> _Problem a_
Please arrange every line of the entries below as a Markdown table with the columns Row and Line, giving each line a row number and skipping blank lines. Keep the pictures out of the table.

The Outlaw Beyond the Wall: the poetry of Peter Huchel

To mark the shortlisting – for the Society of Authors’ Schlegel-Tieck Translation Prize 2020 – of my Peter Huchel translations, published by Shearsman Books, I’m posting here a piece I wrote about Huchel’s poetry which first appeared in Acumen 98 (September 2020). Peter Huchel’s work has its place in the tradition of the greats of twentieth-century German poetry – Rilke, Trakl, Brecht, Benn and Celan – but he is also, as Karen Leeder has argued, a “one off”.[i] Iain Galbraith also lists Huchel among a “handful of essential post-war poets” in German, but his poetry is far less well known than it deserves to be. His presence in English at all is thanks to Michael Hamburger’s 1983 translations published by Anvil[ii]. I came across isolated examples of his work a few years ago and was immediately drawn to his startling observations of the natural world which function often as “metaphors [to] take us deep into the social and historical landscape” of his era (Galbraith again). I believe he is a poet with important things to say to us in our own conflicted times and my translation of Huchel’s best collection, These Numbered Days (1972), was published last year by Shearsman Books. Here, I put Huchel’s work into the context of the great events in Europe in the twentieth century.

> _Problem b_
Restate the piece on Peter Huchel's poetry above word for word, from its title to its final sentence.

> _Stored data_
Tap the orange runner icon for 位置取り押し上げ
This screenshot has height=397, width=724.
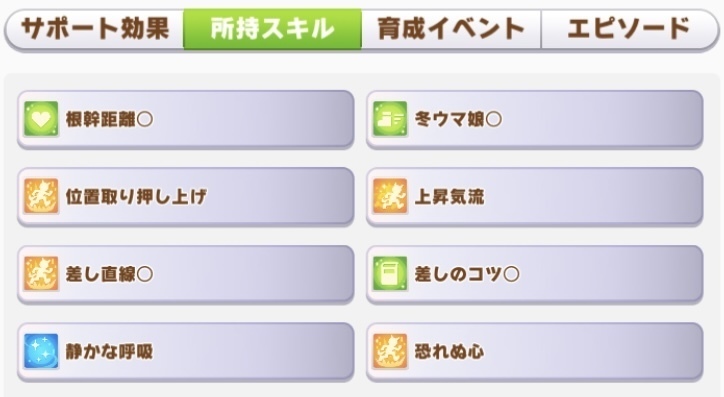[x=41, y=196]
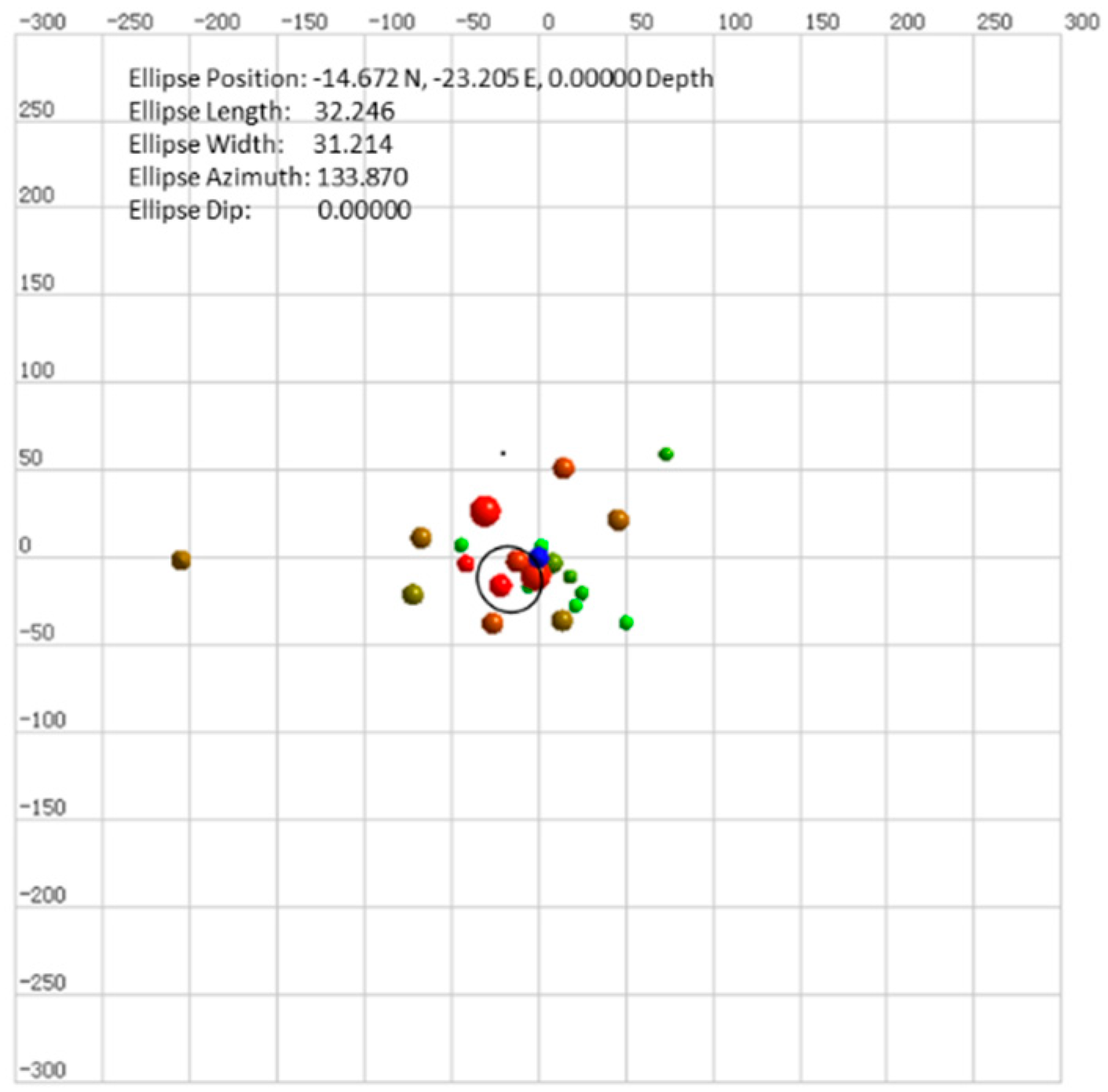Select the olive sphere at the cluster's lower left

click(x=412, y=594)
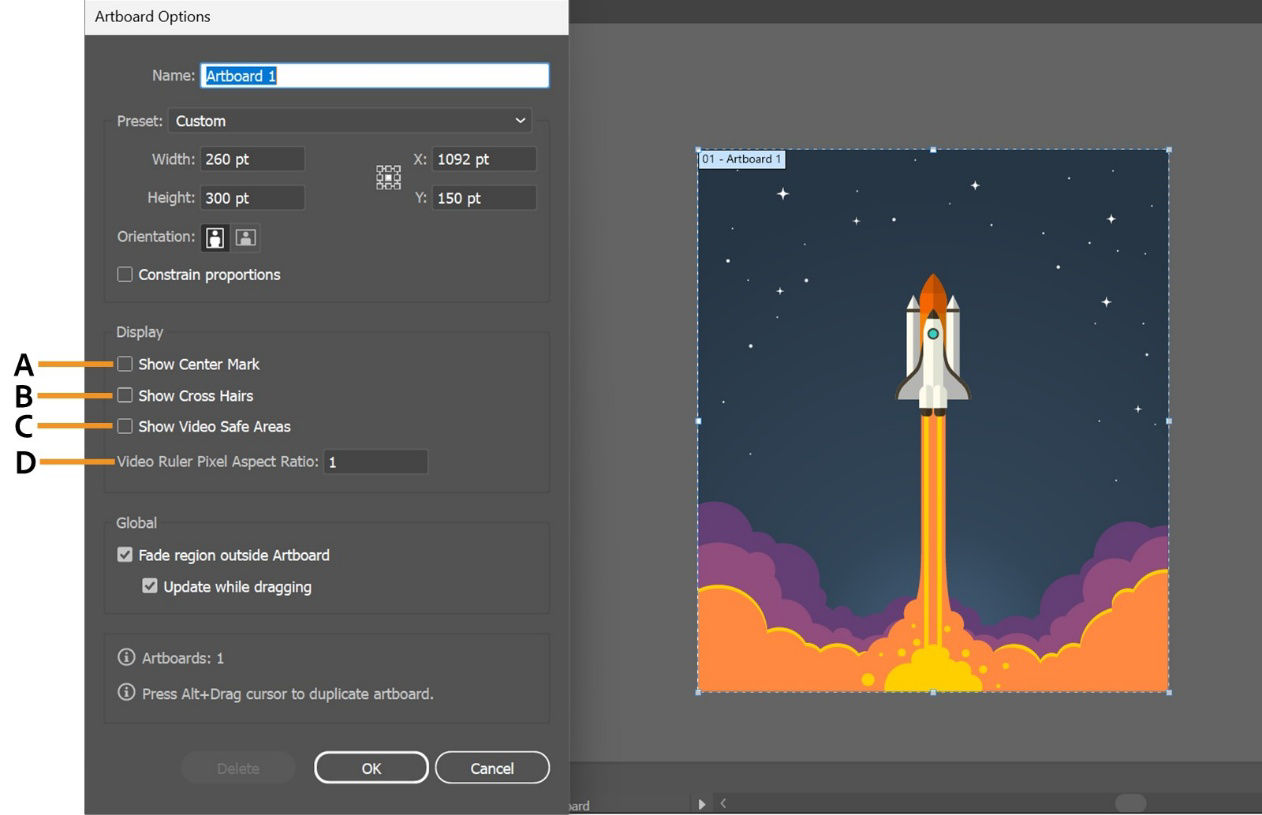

> _Exercise response a_
| Row | Line |
|---|---|
| 1 | Tap the orange runner icon for 位置取り押し上げ |
| 2 | This screenshot has height=397, width=724. |
| 3 | [x=41, y=196] |
| 4 | Select the olive sphere at the cluster's lower left |
| 5 | click(x=412, y=594) |

> _Exercise response b_
The Outlaw Beyond the Wall: the poetry of Peter Huchel

To mark the shortlisting – for the Society of Authors’ Schlegel-Tieck Translation Prize 2020 – of my Peter Huchel translations, published by Shearsman Books, I’m posting here a piece I wrote about Huchel’s poetry which first appeared in Acumen 98 (September 2020). Peter Huchel’s work has its place in the tradition of the greats of twentieth-century German poetry – Rilke, Trakl, Brecht, Benn and Celan – but he is also, as Karen Leeder has argued, a “one off”.[i] Iain Galbraith also lists Huchel among a “handful of essential post-war poets” in German, but his poetry is far less well known than it deserves to be. His presence in English at all is thanks to Michael Hamburger’s 1983 translations published by Anvil[ii]. I came across isolated examples of his work a few years ago and was immediately drawn to his startling observations of the natural world which function often as “metaphors [to] take us deep into the social and historical landscape” of his era (Galbraith again). I believe he is a poet with important things to say to us in our own conflicted times and my translation of Huchel’s best collection, These Numbered Days (1972), was published last year by Shearsman Books. Here, I put Huchel’s work into the context of the great events in Europe in the twentieth century.